Face à une demande croissante d’énergie pour les alimenter – ceux dédiés à l’IA deviendraient les premiers consommateurs d’électricité aux États-Unis dès 2035 –, la promesse du recours à l’énergie solaire permanente et illimitée de l’espace semble une aubaine. Cette solution permettrait également de s’affranchir des contraintes de refroidissement et de minimiser l’empreinte terrestre (débris spatiaux ? Connais pas.).
En plus de cette solution, les Chinois réfléchissent aussi à des data centers sous-marins, refroidis par eau de mer et alimentés par éolien offshore. Car bien qu’il soit expliqué que les data centers dans l’espace permettraient la réduction de 90 % des émissions d’usage ainsi que des coûts énergétiques 10 fois moindre, on préférera attendre l’analyse complète du cycle de vie pour qualifier cette solution d’écolo (envoi du satellite en orbite, durée de vie limitée…).
Et pourquoi ne pas s’implanter, sans épuiser les ressources locales, dans un pays avec un excédent de production électrique bas carbone comme… la France ?
Vers Juvisy et au-delààààà !
Jungle Fever
2025 confirme la fin de l’ordre mondial post Seconde Guerre mondiale, et les événements de cette semaine entérinent définitivement les ingrédients du nouveau. Récapitulons, avec Valérie Rosoux, professeure et géopolitiste à l’université de Louvain.
1/ L’heure est aux leaders démiurges qui ont abandonné le terrain des négociations au profit d’initiatives unilatérales, versatiles et brutales, au gré des intérêts du moment. L’ « égo-ciation ».
2/ La confusion entre pouvoirs économique et politique est totale, et même ostentatoire (les bitcoins, les liens familiaux liés à l’immobilier, un Venezuela réduit à un champ de pétrole…).
3/ Le colonialisme renaît avec les empires : le Grand Israël, la doctrine « Donroe », la Sainte Russie, la Grande Chine.
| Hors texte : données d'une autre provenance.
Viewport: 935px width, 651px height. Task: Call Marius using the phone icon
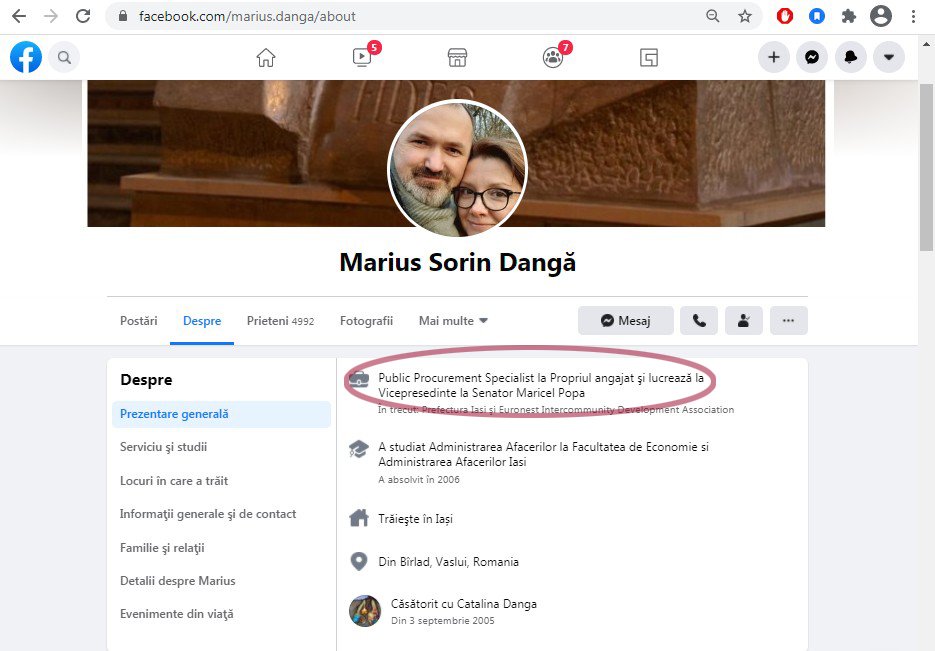698,320
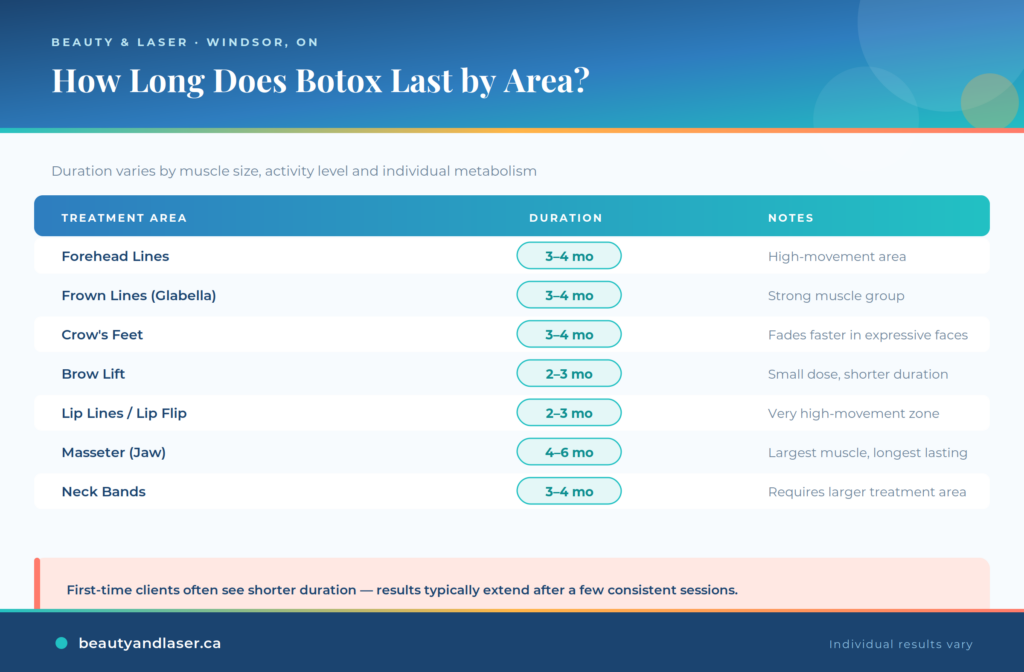This screenshot has width=1024, height=672.
Task: Click the Crow's Feet 3–4 mo badge
Action: pos(569,334)

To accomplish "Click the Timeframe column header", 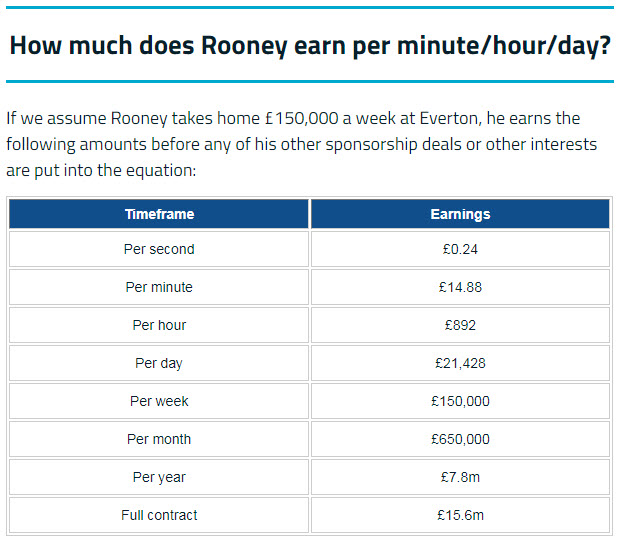I will click(159, 214).
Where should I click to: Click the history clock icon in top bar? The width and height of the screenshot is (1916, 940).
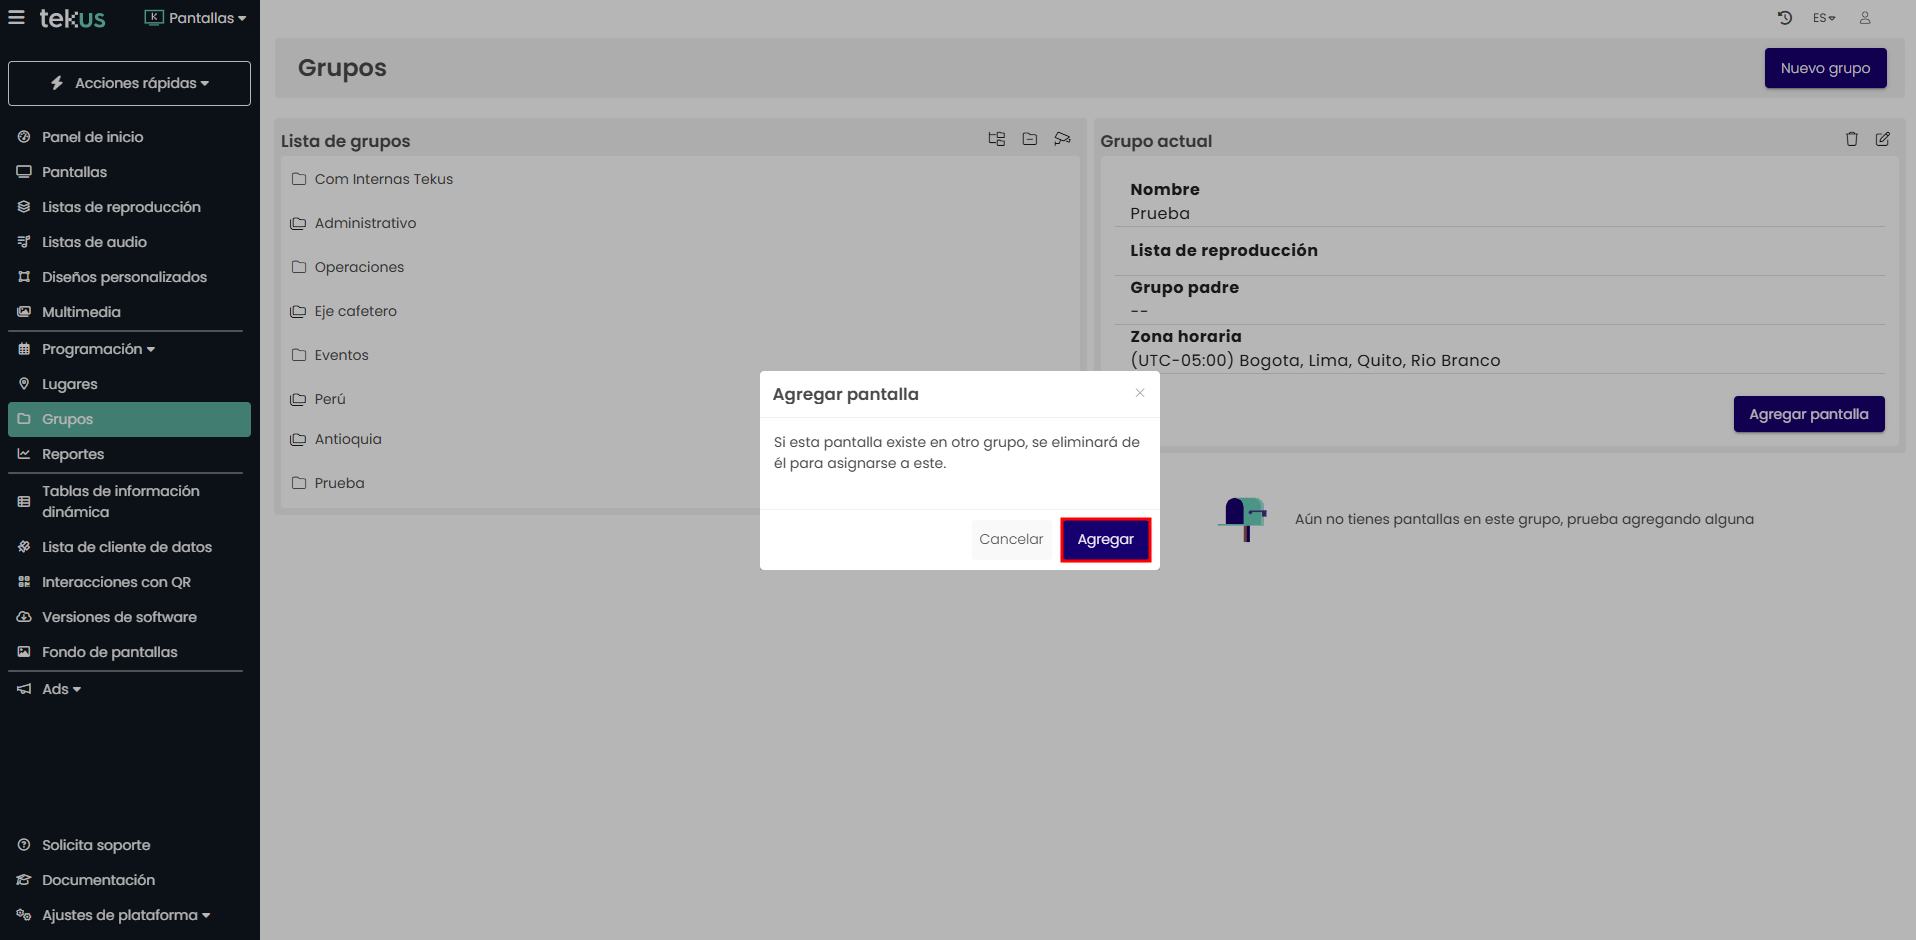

4/ Les étudiants en droit international peuvent plier bagage et les droits humains ne sont même plus évoqués : ni la souveraineté des Ukrainiens ou des Taïwanais, ni bien sûr celle des 57 000 Groenlandais.
Bref, dans notre langage à nous, ça s’appelle… la « loi de la jungle ». Et d’ailleurs, des vidéos de MAGA sur les réseaux tournent en boucle pour s’en revendiquer.
Quel espoir ? Pas un espoir candide, du « ah mais non, ils n’iront jamais jusqu’au Groenland », plutôt celui d’un Václav Havel qui disait que « L’espoir n’est pas la conviction que tout va bien se passer, mais la certitude que les combats menés ont du sens ».